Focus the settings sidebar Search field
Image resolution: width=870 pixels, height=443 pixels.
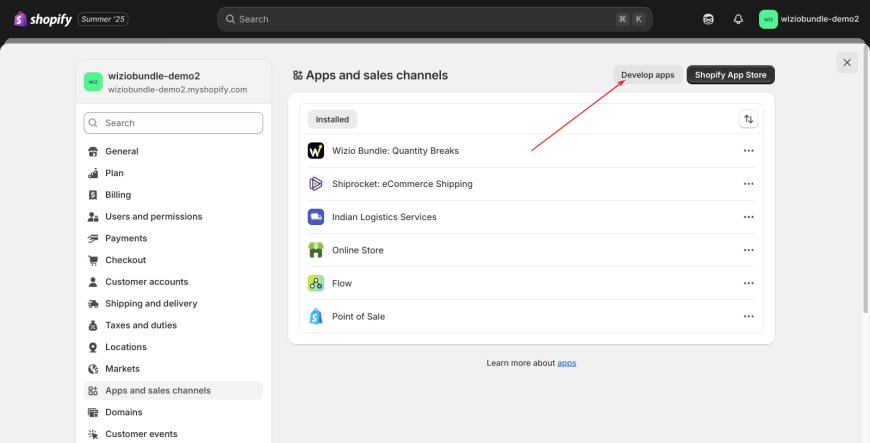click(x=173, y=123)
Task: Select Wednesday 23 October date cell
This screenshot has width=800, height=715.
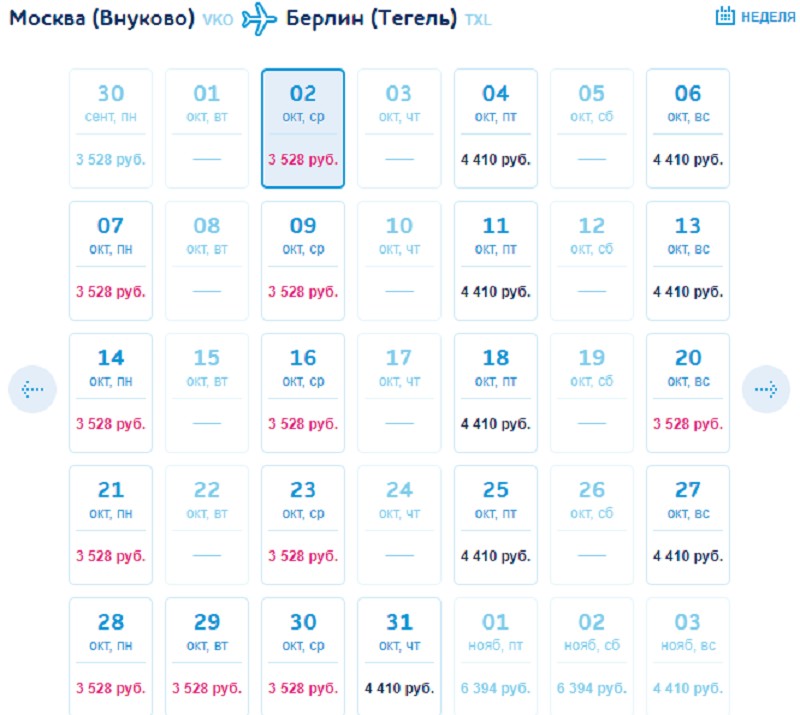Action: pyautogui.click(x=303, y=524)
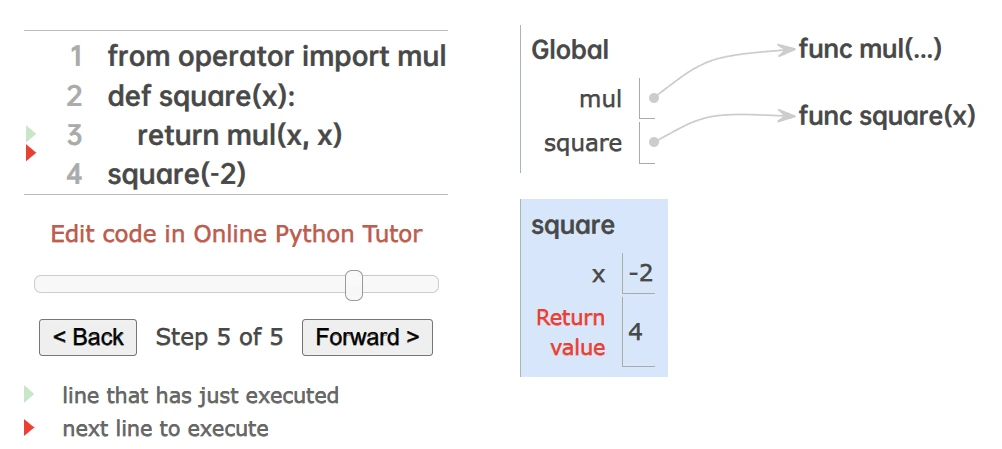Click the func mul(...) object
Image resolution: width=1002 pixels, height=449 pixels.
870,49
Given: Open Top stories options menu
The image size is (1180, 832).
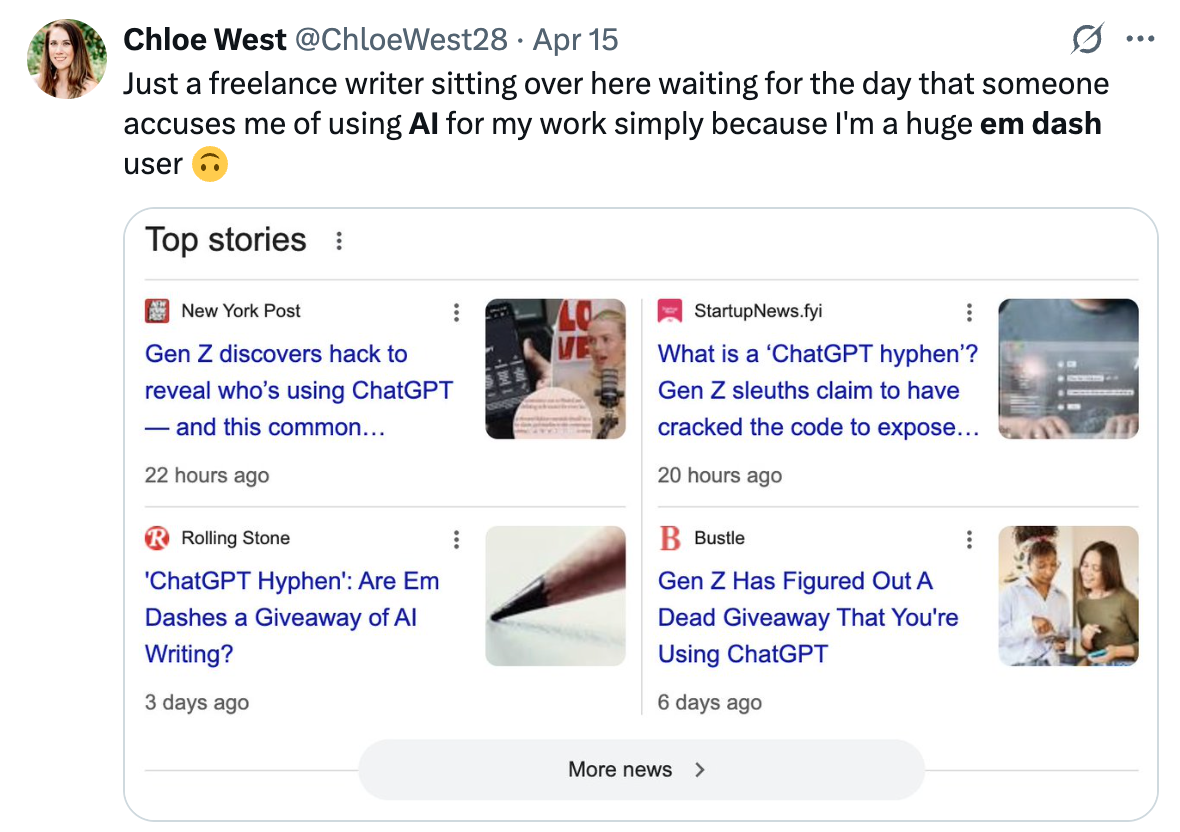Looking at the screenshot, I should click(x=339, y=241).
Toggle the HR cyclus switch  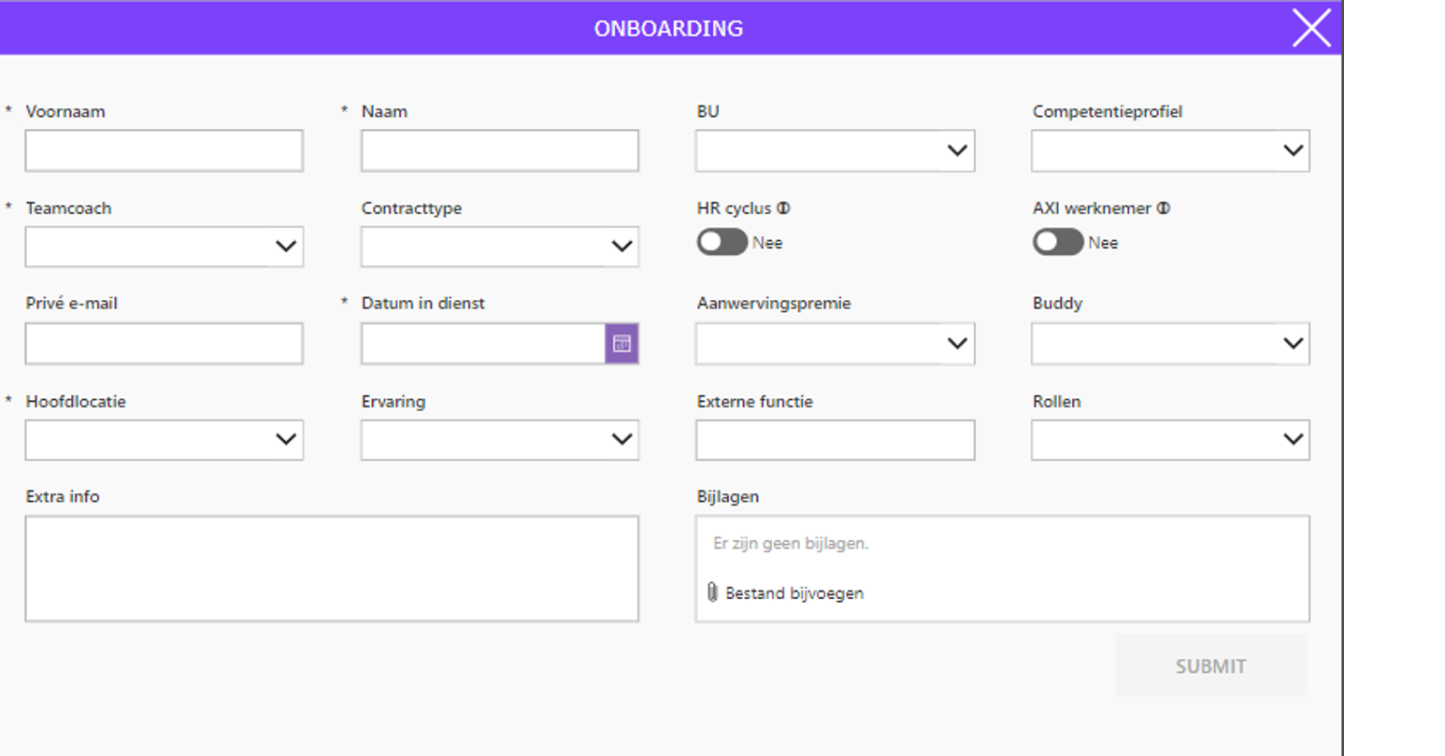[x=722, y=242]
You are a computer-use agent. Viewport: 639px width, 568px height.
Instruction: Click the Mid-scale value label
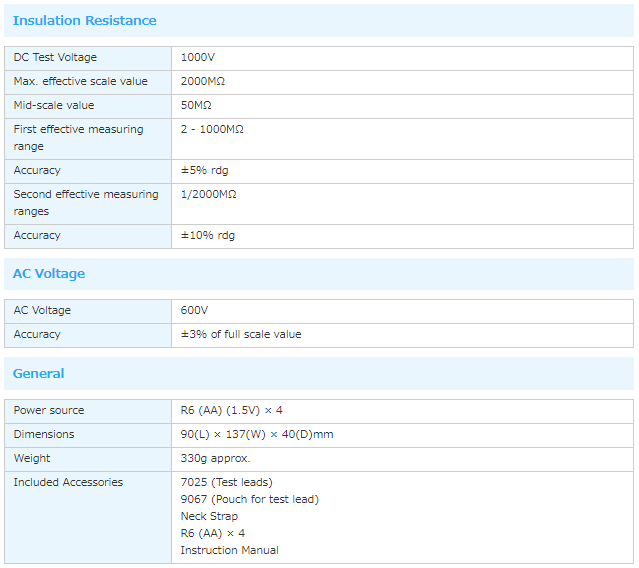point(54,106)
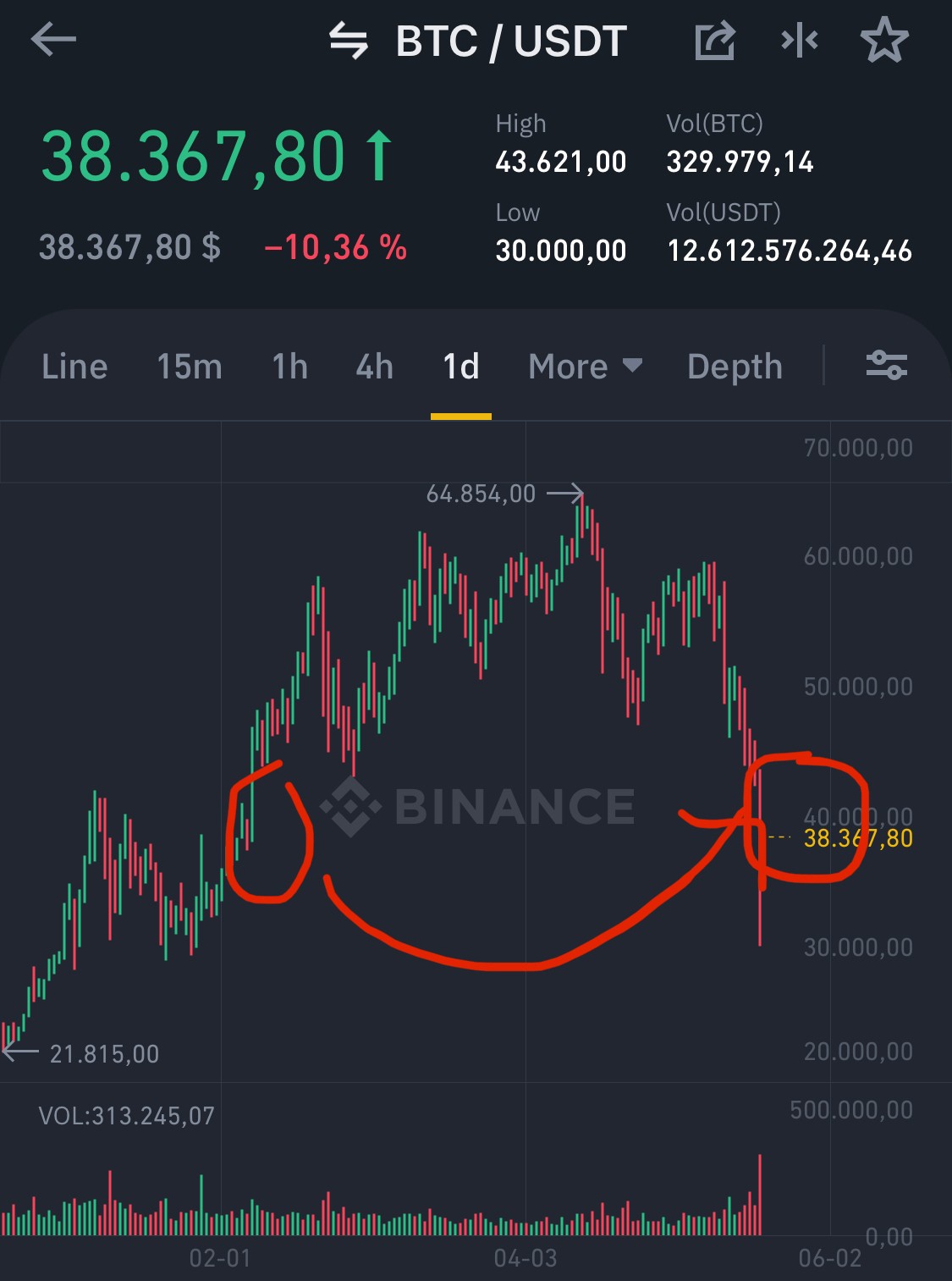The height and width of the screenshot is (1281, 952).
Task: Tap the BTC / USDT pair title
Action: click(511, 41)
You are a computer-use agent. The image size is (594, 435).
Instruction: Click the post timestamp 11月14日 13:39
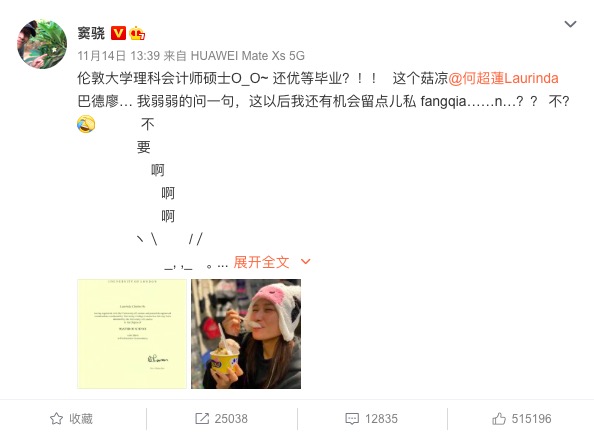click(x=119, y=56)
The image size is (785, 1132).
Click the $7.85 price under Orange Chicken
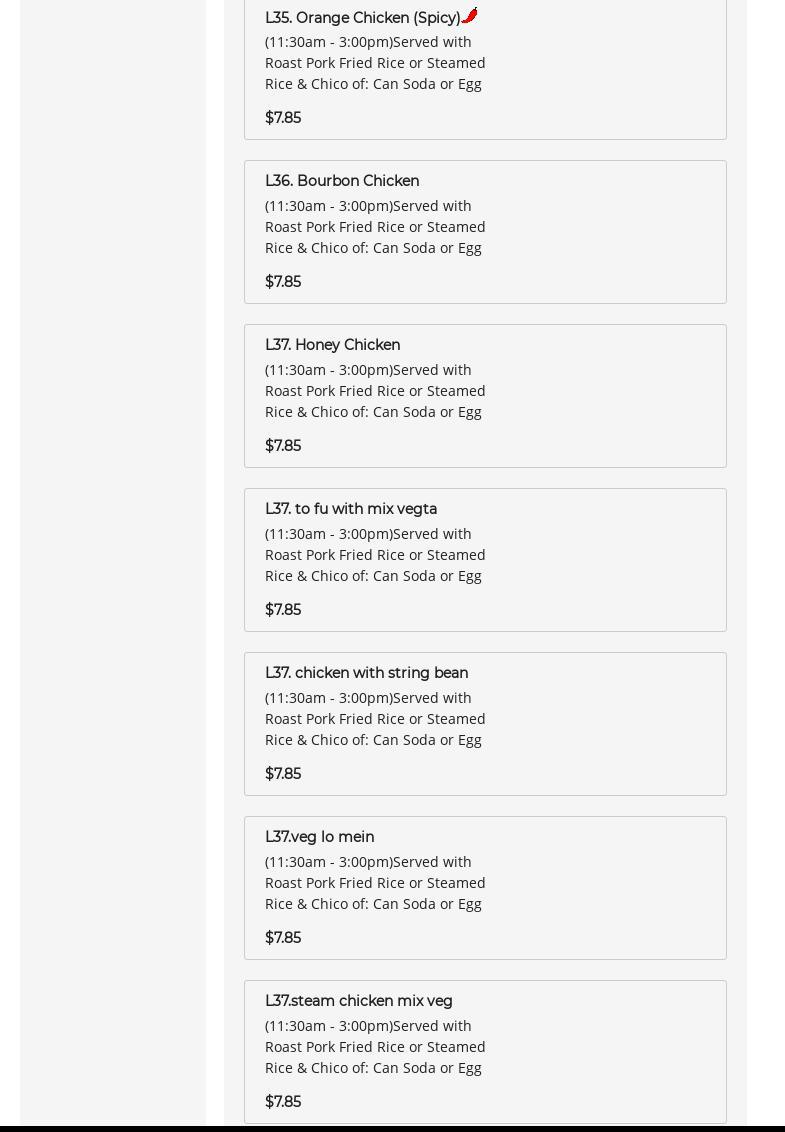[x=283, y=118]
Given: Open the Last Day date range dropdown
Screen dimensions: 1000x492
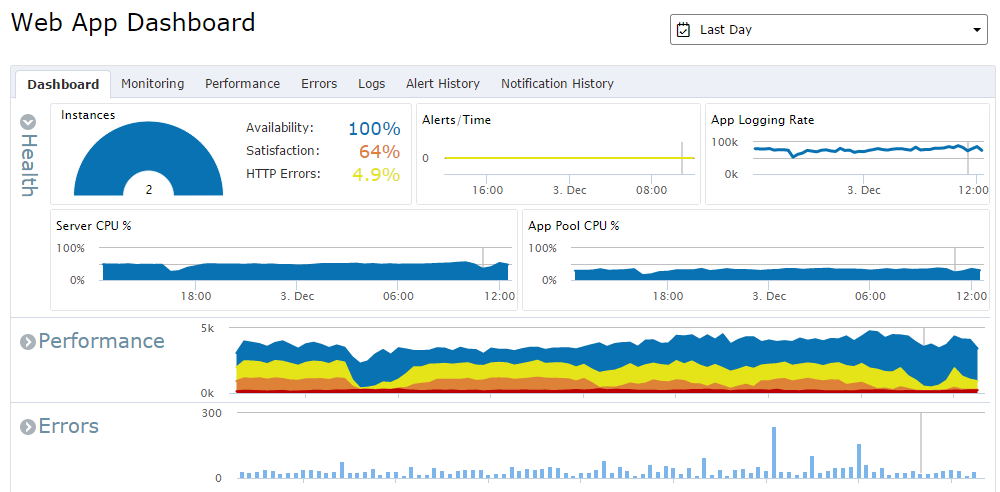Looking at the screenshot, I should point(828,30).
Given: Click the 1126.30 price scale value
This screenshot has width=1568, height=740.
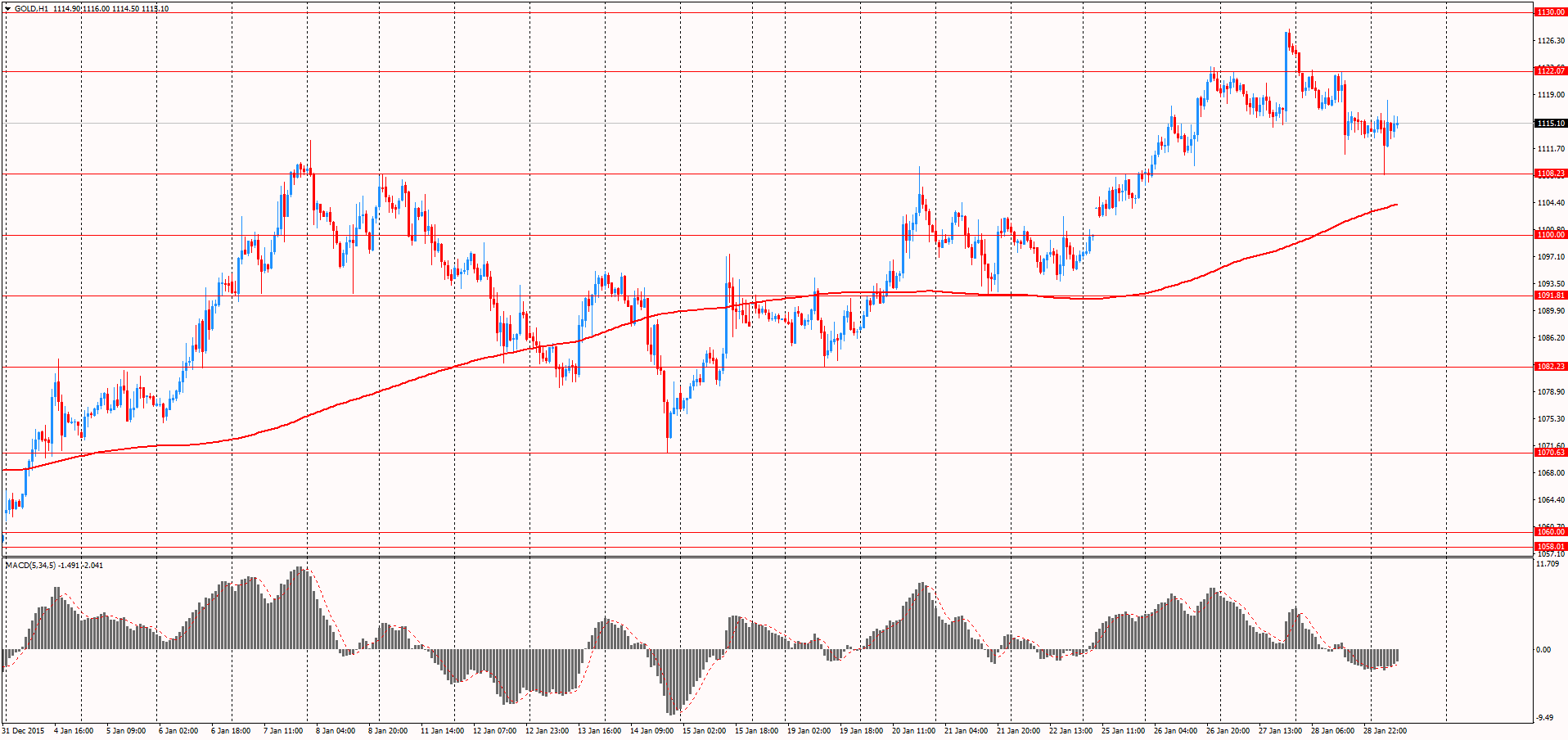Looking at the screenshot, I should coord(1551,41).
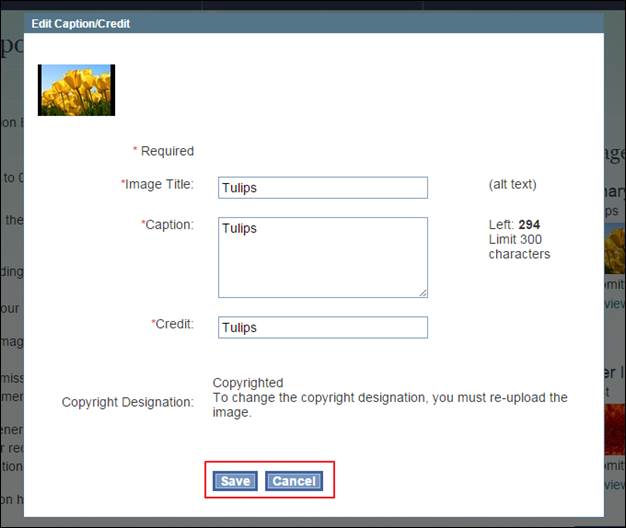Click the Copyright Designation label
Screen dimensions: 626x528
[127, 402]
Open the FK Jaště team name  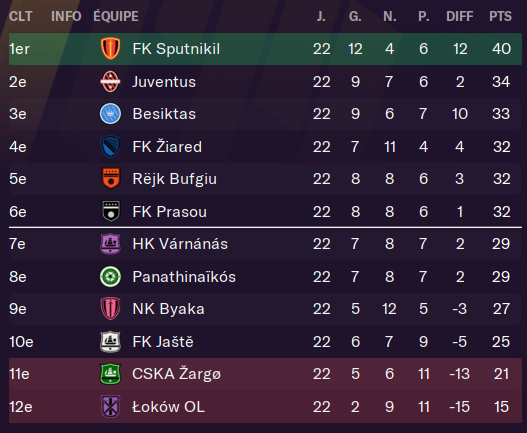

· · · · ·

ACTIVITY: If a line in the listing holds the word "agent", list that line.

RESULT:
You are a computer-use agent. Viewport: 639px width, 568px height.
You are a computer-use agent. The image size is (594, 435).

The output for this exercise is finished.